Tuesday, March 1, 2011
ABC - The Lexicon of Love
On June 25th, 1982, the British pop band ABC made their amazing debut with the album The Lexicon of Love. It is one of the "1001 Albums You Must Hear Before You Die", and, in my opinion, well worth looking into it if you've never heard it before.
Martin Fry has soulful vocals in the grand tradition of some of the 60's greats, perfectly suited for singing about the quest to find true love and the frustrations of not achieving it. David Palmer provides the precise percussion, Stephen Singleton serves superb sax, and Mark White rounds things out with guitars and keyboards. There are also many guest musicians who further add to this album's lush orchestration and sound.

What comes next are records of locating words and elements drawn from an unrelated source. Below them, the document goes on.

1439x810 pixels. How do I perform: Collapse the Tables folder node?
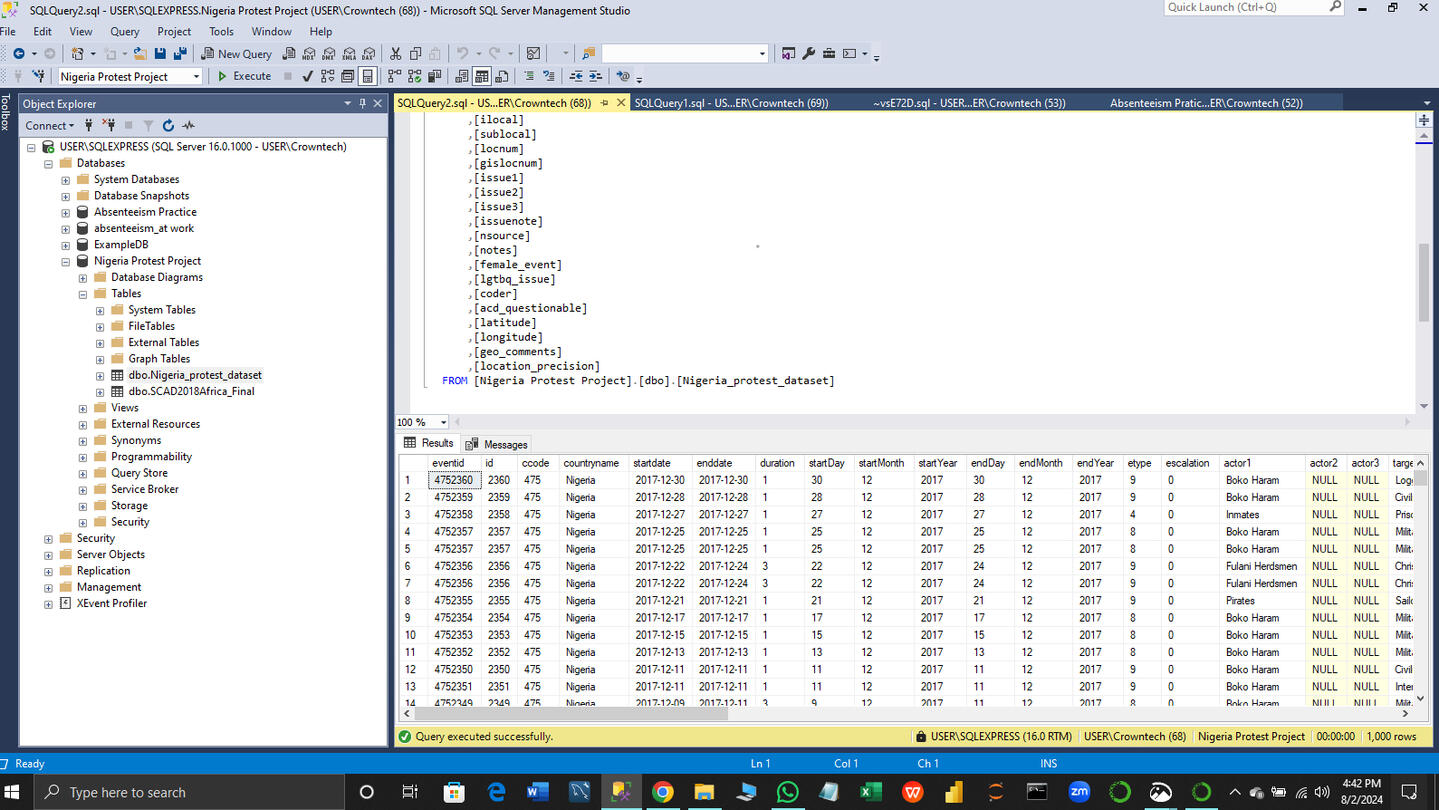coord(83,294)
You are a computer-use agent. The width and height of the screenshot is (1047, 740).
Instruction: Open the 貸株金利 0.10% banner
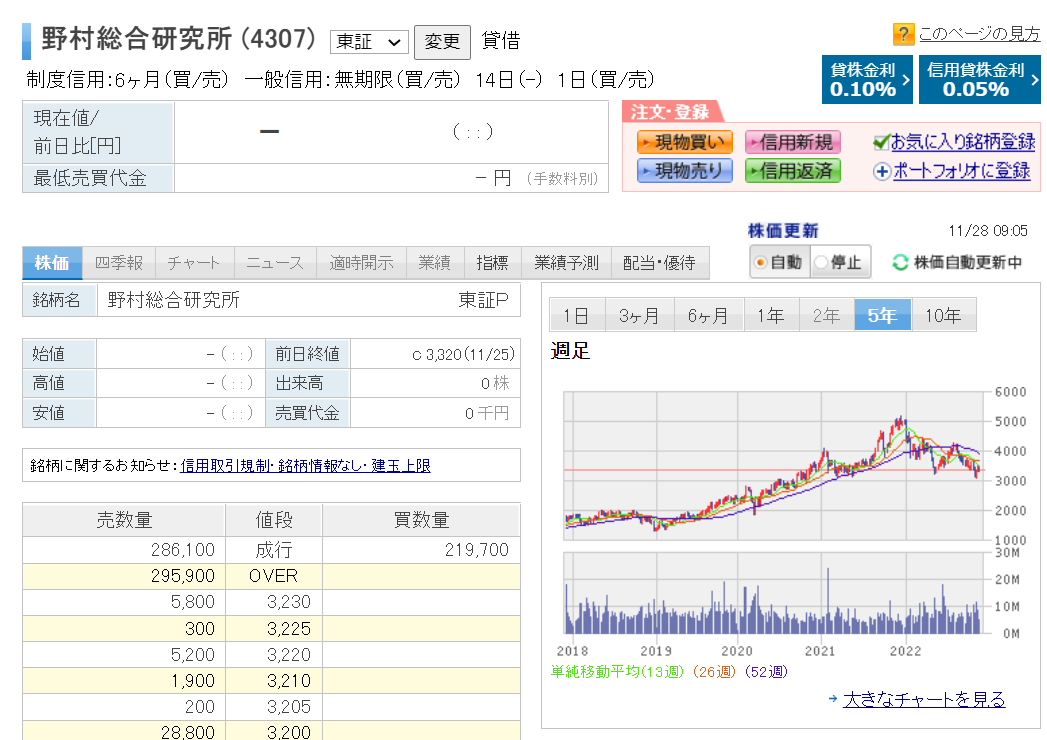click(867, 79)
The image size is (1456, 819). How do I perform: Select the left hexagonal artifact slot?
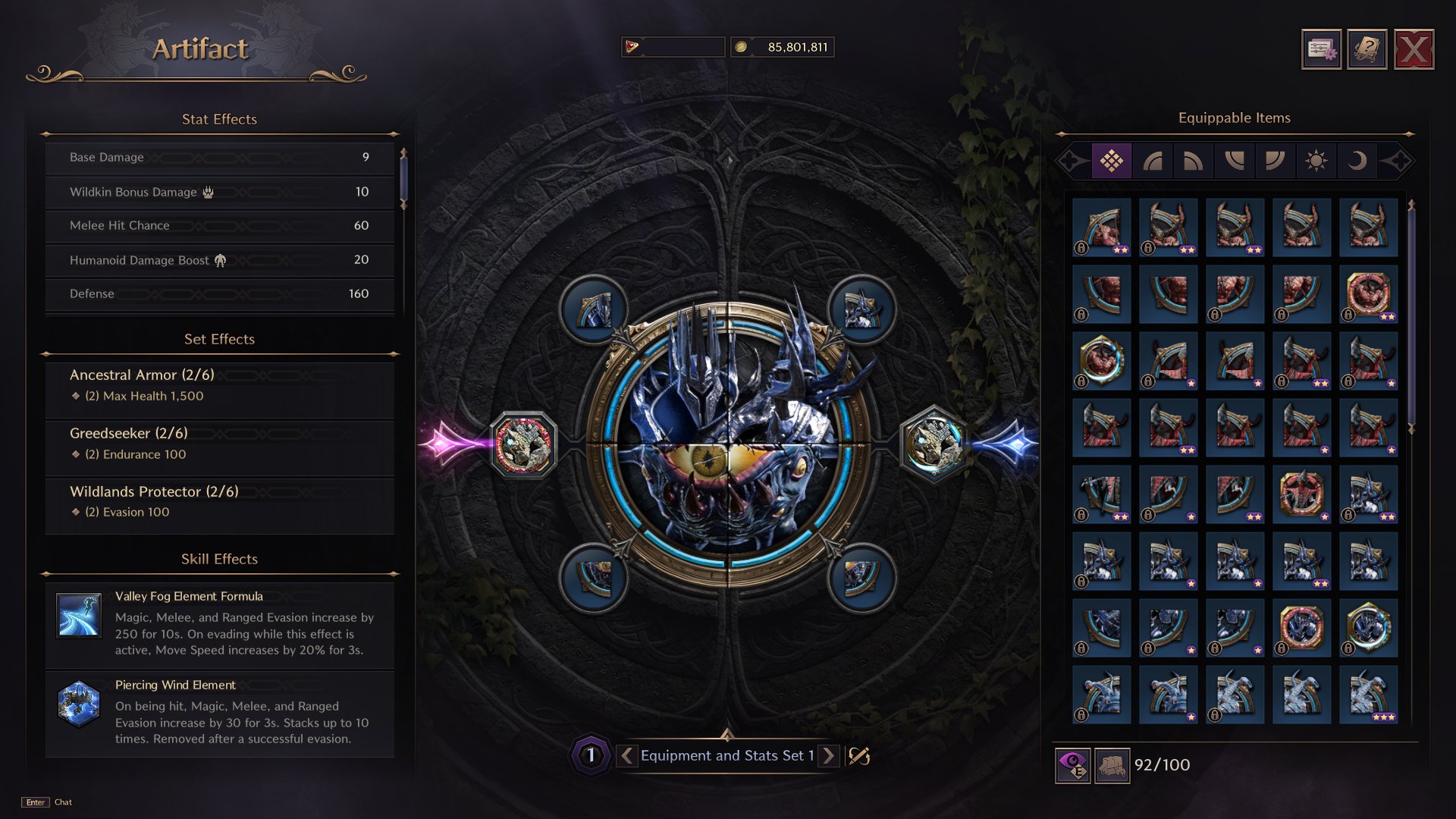[523, 444]
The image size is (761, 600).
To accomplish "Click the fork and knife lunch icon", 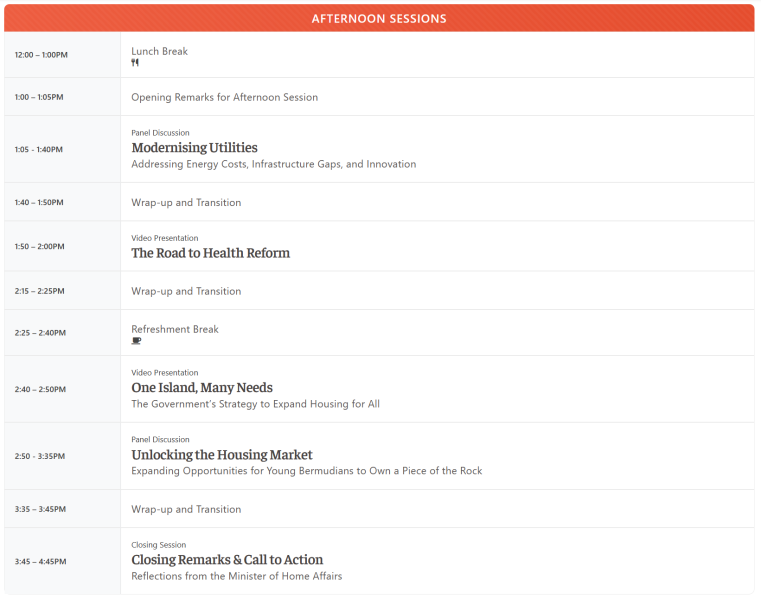I will pyautogui.click(x=135, y=63).
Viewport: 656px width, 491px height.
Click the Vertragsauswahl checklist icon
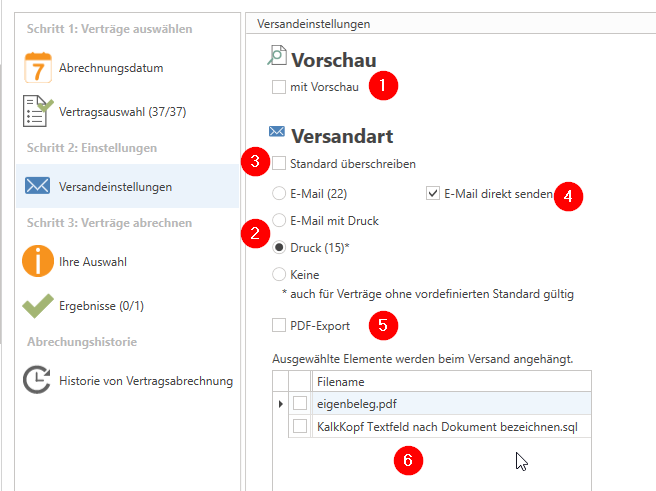pyautogui.click(x=37, y=111)
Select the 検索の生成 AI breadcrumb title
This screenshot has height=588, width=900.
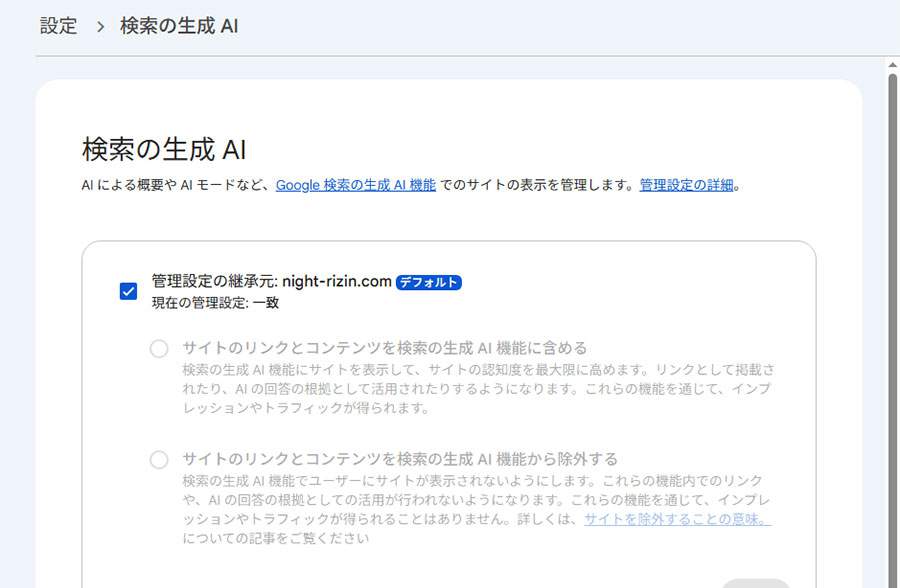179,26
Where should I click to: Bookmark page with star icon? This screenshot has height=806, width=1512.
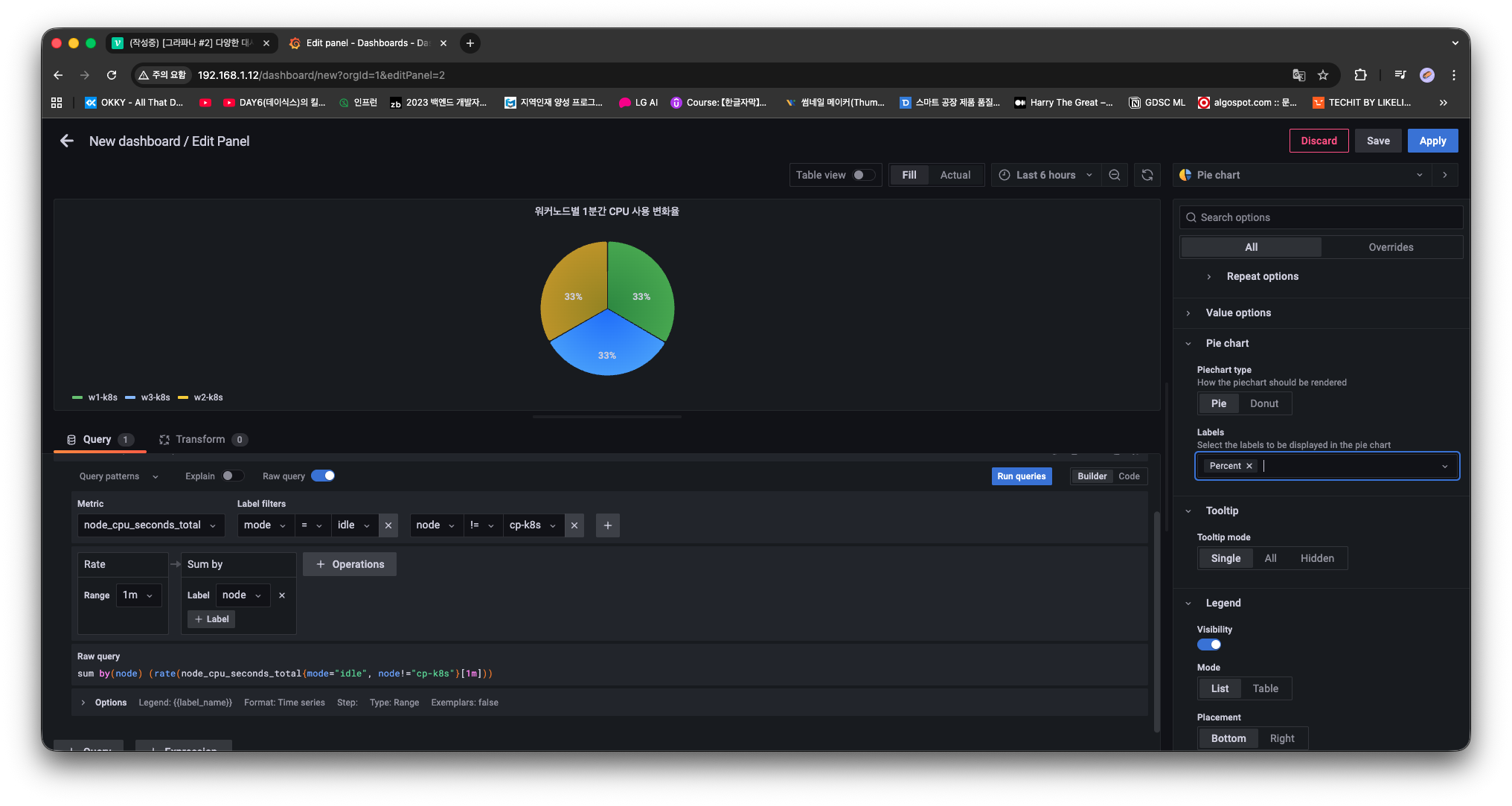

The release went to number 1 in the UK, New Zealand and Finland. It reached number 3 in Canada and Sweden, and in the US it went to number 24 on the Billboard Hot 200. It produced four Top 20 hits in the UK and two top 25 hits in the US.
Side one begins with "Show Me" and its orchestrated opening and pleas for affection.
One of my favorite tracks from the album comes next - "Poison Arrow" - with another great opening. I fondly remember the video for this one from the early days of MTV. This second single really got the group attention world-wide. It went to number 36 in Canada, number 25 on the US Billboard Hot 200 and number 39 on the US Dance charts, number 18 in Belgium and the Netherlands, number 14 in Ireland, number 5 in New Zealand, number 4 in Australia, and number 6 in the UK.
"Many Happy Returns" has some interesting rhymes like axis/facist. Such poetry in lyrics. The whole album is like that.
I really like the high notes on the word 'tears' in "Tears Are Not Enough", and how Martin pronounces 'searching'. The beat on this one gets your foot tapping too. As the first single from the album, it went to number 19 in the UK.
The side closes out with "Valentine's Day", full of lament of the broken-hearted - but in an upbeat way. I like the juxtaposition between lyrics and tempo here. The song was released as a single only in Japan.
Side two kicks off with "The Look of Love (part 1)" is probably their most known song from this album thanks to the video (very humorous in parts). As the third single, it went to number 36 in Denmark, number 19 in Belgium, number 12 in Ireland, number 11 in the Netherlands, number 8 in Sweden, number 4 in Finland and the UK, and number 1 in Canada. In the US, it went to number 18 on the Billboard Hot 100 and number 1 on the Dance charts. The beat of this one makes it a perfect candidate for any 80's dance mix-tape. And the fact that Martin Fry says the name 'Martin' in it - well, how can I not like that?
"Date Stamp" comes next. It is one of the songs from the album that didn't make as lasting of impression in my consciousness as the other songs. Still, it is a pleasant song, offering an added female vocalist to the mix.
"All of My Heart" is a very sweet love long. As the fourth single, it went to number 14 in Belgium, number 13 in Canada, number 3 in Ireland and number 5 in the UK. I like how the keyboards "duet" with the vocals very nicely on this one.
"4 Ever 2 Gether" is next. This one is my least favorite track on the album as it isn't as catchy as the other tunes. Every album has to have a few lesser tracks, right? Law of averages.
"The Look of Love (part 4)", a short reprise of the earlier tune, ends the side (bringing it full circle).
This was another record I purchased on vinyl during the first half of my Senior year of high school; it still is one of my favorites from that year. The band was featured prominently on the local college radio station at the time and quickly crossed over to the top 40 stations when their two hits were climbing up the charts. The singles were often heard at school dances too. I personally think it is an example of a perfect pop album, a seamless blend of music melodies and heart-felt vocals. It made me an instant fan of the band.